§ Direction: Can you output every one of the entries below word for word, keeping their order and line breaks?

[Start]

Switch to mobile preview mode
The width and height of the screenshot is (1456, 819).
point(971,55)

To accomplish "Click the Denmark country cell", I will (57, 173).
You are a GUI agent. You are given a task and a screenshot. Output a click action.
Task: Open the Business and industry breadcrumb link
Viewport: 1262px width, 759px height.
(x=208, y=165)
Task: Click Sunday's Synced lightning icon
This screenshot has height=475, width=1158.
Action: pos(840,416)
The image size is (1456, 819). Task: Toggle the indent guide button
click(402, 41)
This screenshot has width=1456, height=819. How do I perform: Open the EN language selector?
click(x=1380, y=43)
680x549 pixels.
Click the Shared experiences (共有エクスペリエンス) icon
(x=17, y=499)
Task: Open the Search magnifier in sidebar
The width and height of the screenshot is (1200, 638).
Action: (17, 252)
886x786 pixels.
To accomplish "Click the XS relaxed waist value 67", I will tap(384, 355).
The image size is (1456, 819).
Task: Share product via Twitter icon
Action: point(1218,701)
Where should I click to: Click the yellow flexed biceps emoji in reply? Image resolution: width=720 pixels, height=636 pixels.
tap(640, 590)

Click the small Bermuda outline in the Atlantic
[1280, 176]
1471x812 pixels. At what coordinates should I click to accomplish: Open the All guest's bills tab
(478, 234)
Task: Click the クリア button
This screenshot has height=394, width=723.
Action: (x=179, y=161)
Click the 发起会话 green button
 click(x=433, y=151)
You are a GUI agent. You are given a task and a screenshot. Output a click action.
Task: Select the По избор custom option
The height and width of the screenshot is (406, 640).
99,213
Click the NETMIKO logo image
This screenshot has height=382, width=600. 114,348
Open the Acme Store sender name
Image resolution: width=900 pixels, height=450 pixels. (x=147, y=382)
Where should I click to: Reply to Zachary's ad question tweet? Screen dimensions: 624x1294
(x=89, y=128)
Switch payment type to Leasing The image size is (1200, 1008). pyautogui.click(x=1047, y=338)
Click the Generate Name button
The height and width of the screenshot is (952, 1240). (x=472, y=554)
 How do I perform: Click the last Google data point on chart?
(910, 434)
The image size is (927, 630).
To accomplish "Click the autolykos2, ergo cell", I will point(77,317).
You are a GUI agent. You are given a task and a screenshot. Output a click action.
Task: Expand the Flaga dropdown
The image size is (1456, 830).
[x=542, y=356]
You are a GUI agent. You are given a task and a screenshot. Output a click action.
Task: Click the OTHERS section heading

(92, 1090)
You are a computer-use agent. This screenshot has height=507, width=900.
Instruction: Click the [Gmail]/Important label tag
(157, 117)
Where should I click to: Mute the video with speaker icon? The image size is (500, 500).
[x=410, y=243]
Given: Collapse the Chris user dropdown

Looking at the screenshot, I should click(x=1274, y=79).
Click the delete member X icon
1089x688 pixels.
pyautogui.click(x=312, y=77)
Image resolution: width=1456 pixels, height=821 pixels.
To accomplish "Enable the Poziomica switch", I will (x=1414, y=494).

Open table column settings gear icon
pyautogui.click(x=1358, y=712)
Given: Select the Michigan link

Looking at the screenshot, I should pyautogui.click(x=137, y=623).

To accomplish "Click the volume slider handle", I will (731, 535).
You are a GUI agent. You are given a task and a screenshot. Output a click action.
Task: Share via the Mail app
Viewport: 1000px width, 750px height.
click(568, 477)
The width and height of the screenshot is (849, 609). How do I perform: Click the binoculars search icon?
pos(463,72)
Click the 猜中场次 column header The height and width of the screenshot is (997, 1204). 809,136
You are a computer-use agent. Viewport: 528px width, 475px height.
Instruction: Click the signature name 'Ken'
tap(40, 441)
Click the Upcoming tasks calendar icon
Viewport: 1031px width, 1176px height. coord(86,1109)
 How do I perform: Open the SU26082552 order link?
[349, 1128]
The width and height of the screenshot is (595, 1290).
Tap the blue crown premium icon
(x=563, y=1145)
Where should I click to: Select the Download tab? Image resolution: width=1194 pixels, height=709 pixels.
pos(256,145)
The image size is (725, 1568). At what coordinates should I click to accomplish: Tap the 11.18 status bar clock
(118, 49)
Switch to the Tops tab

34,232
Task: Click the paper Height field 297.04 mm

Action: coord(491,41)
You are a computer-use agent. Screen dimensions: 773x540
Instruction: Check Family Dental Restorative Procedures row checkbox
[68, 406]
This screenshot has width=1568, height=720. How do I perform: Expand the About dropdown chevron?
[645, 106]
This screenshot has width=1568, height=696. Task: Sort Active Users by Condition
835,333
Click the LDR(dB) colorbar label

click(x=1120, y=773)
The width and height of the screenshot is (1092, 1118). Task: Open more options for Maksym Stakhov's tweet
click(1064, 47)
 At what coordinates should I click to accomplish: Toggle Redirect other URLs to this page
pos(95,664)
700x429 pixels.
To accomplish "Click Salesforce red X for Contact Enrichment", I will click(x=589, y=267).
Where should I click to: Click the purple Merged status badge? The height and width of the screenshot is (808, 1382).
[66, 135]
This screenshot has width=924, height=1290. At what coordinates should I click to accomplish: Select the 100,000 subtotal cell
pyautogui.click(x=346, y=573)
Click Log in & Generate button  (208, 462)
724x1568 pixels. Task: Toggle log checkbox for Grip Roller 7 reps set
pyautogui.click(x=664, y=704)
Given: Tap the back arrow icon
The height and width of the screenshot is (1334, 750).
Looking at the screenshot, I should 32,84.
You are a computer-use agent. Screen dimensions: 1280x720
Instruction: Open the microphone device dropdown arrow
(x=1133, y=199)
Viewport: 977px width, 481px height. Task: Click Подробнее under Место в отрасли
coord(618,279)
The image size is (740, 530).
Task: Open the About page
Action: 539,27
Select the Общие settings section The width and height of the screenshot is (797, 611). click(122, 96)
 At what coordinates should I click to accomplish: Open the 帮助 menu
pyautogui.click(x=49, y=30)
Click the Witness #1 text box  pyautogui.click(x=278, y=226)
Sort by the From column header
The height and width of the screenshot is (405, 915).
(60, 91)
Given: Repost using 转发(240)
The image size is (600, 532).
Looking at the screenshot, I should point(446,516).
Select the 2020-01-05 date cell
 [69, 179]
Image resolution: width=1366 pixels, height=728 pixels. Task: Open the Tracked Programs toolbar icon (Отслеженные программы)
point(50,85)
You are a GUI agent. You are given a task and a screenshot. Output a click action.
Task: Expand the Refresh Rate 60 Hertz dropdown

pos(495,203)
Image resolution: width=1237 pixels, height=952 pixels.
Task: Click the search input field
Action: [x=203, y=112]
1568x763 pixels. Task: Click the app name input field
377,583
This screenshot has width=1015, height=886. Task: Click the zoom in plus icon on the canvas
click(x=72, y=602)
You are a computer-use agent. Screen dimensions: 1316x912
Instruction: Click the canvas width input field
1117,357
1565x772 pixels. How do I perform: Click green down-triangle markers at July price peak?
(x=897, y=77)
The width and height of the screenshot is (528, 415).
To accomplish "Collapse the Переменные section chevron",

[End]

§ Correct output:
Switch to mobile preview mode
The width and height of the screenshot is (1456, 819).
point(971,55)

To accomplish "Click the Denmark country cell", I will (57, 173).
You are a GUI agent. You are given a task and a screenshot. Output a click action.
Task: Open the Business and industry breadcrumb link
Viewport: 1262px width, 759px height.
(x=208, y=165)
Task: Click Sunday's Synced lightning icon
This screenshot has height=475, width=1158.
Action: pos(840,416)
The image size is (1456, 819). Task: Toggle the indent guide button
click(402, 41)
This screenshot has width=1456, height=819. How do I perform: Open the EN language selector?
click(x=1380, y=43)
680x549 pixels.
Click the Shared experiences (共有エクスペリエンス) icon
(x=17, y=499)
Task: Open the Search magnifier in sidebar
The width and height of the screenshot is (1200, 638).
Action: (17, 252)
886x786 pixels.
To accomplish "Click the XS relaxed waist value 67", I will tap(384, 355).
The image size is (1456, 819).
Task: Share product via Twitter icon
Action: point(1218,701)
Where should I click to: Click the yellow flexed biceps emoji in reply? Image resolution: width=720 pixels, height=636 pixels.
tap(640, 590)

Click the small Bermuda outline in the Atlantic
[1280, 176]
1471x812 pixels. At what coordinates should I click to accomplish: Open the All guest's bills tab
(478, 234)
Task: Click the クリア button
This screenshot has height=394, width=723.
Action: (x=179, y=161)
Click the 发起会话 green button
 click(x=433, y=151)
You are a GUI agent. You are given a task and a screenshot. Output a click action.
Task: Select the По избор custom option
The height and width of the screenshot is (406, 640).
99,213
Click the NETMIKO logo image
This screenshot has height=382, width=600. 114,348
Open the Acme Store sender name
Image resolution: width=900 pixels, height=450 pixels. (x=147, y=382)
Where should I click to: Reply to Zachary's ad question tweet? Screen dimensions: 624x1294
(x=89, y=128)
Switch payment type to Leasing The image size is (1200, 1008). pyautogui.click(x=1047, y=338)
Click the Generate Name button
The height and width of the screenshot is (952, 1240). (x=472, y=554)
 How do I perform: Click the last Google data point on chart?
(910, 434)
The image size is (927, 630).
To accomplish "Click the autolykos2, ergo cell", I will point(77,317).
You are a GUI agent. You are given a task and a screenshot. Output a click action.
Task: Expand the Flaga dropdown
The image size is (1456, 830).
[x=542, y=356]
You are a GUI agent. You are given a task and a screenshot. Output a click action.
Task: Click the OTHERS section heading

(92, 1090)
You are a computer-use agent. This screenshot has height=507, width=900.
Instruction: Click the [Gmail]/Important label tag
(157, 117)
Where should I click to: Mute the video with speaker icon? The image size is (500, 500).
[x=410, y=243]
Given: Collapse the Chris user dropdown

Looking at the screenshot, I should click(x=1274, y=79).
Click the delete member X icon
1089x688 pixels.
pyautogui.click(x=312, y=77)
Image resolution: width=1456 pixels, height=821 pixels.
To accomplish "Enable the Poziomica switch", I will (x=1414, y=494).

Open table column settings gear icon
pyautogui.click(x=1358, y=712)
Given: Select the Michigan link

Looking at the screenshot, I should pyautogui.click(x=137, y=623).

To accomplish "Click the volume slider handle", I will (731, 535).
You are a GUI agent. You are given a task and a screenshot. Output a click action.
Task: Share via the Mail app
Viewport: 1000px width, 750px height.
click(568, 477)
The width and height of the screenshot is (849, 609). How do I perform: Click the binoculars search icon?
pos(463,72)
Click the 猜中场次 column header The height and width of the screenshot is (997, 1204). 809,136
You are a computer-use agent. Viewport: 528px width, 475px height.
Instruction: Click the signature name 'Ken'
tap(40, 441)
Click the Upcoming tasks calendar icon
Viewport: 1031px width, 1176px height. coord(86,1109)
 How do I perform: Open the SU26082552 order link?
[349, 1128]
The width and height of the screenshot is (595, 1290).
Tap the blue crown premium icon
(x=563, y=1145)
Where should I click to: Select the Download tab? Image resolution: width=1194 pixels, height=709 pixels.
pos(256,145)
The image size is (725, 1568). At what coordinates should I click to accomplish: Tap the 11.18 status bar clock
(118, 49)
Switch to the Tops tab

34,232
Task: Click the paper Height field 297.04 mm

Action: coord(491,41)
You are a computer-use agent. Screen dimensions: 773x540
Instruction: Check Family Dental Restorative Procedures row checkbox
[68, 406]
This screenshot has width=1568, height=720. How do I perform: Expand the About dropdown chevron?
[645, 106]
This screenshot has width=1568, height=696. Task: Sort Active Users by Condition
835,333
Click the LDR(dB) colorbar label

click(x=1120, y=773)
The width and height of the screenshot is (1092, 1118). Task: Open more options for Maksym Stakhov's tweet
click(1064, 47)
 At what coordinates should I click to accomplish: Toggle Redirect other URLs to this page
pos(95,664)
700x429 pixels.
To accomplish "Click Salesforce red X for Contact Enrichment", I will click(x=589, y=267).
Where should I click to: Click the purple Merged status badge? The height and width of the screenshot is (808, 1382).
[66, 135]
This screenshot has width=924, height=1290. At what coordinates should I click to accomplish: Select the 100,000 subtotal cell
pyautogui.click(x=346, y=573)
Click Log in & Generate button  (208, 462)
724x1568 pixels. Task: Toggle log checkbox for Grip Roller 7 reps set
pyautogui.click(x=664, y=704)
Given: Tap the back arrow icon
The height and width of the screenshot is (1334, 750).
Looking at the screenshot, I should 32,84.
You are a computer-use agent. Screen dimensions: 1280x720
Instruction: Open the microphone device dropdown arrow
(x=1133, y=199)
Viewport: 977px width, 481px height. Task: Click Подробнее under Место в отрасли
coord(618,279)
The image size is (740, 530).
Task: Open the About page
Action: 539,27
Select the Общие settings section The width and height of the screenshot is (797, 611). click(122, 96)
 At what coordinates should I click to accomplish: Open the 帮助 menu
pyautogui.click(x=49, y=30)
Click the Witness #1 text box  pyautogui.click(x=278, y=226)
Sort by the From column header
The height and width of the screenshot is (405, 915).
(60, 91)
Given: Repost using 转发(240)
The image size is (600, 532).
Looking at the screenshot, I should point(446,516).
Select the 2020-01-05 date cell
 [69, 179]
Image resolution: width=1366 pixels, height=728 pixels. Task: Open the Tracked Programs toolbar icon (Отслеженные программы)
point(50,85)
You are a GUI agent. You are given a task and a screenshot. Output a click action.
Task: Expand the Refresh Rate 60 Hertz dropdown

pos(495,203)
Image resolution: width=1237 pixels, height=952 pixels.
Task: Click the search input field
Action: [x=203, y=112]
1568x763 pixels. Task: Click the app name input field
377,583
This screenshot has width=1015, height=886. Task: Click the zoom in plus icon on the canvas
click(x=72, y=602)
You are a computer-use agent. Screen dimensions: 1316x912
Instruction: Click the canvas width input field
1117,357
1565x772 pixels. How do I perform: Click green down-triangle markers at July price peak?
(x=897, y=77)
The width and height of the screenshot is (528, 415).
To accomplish "Collapse the Переменные section chevron",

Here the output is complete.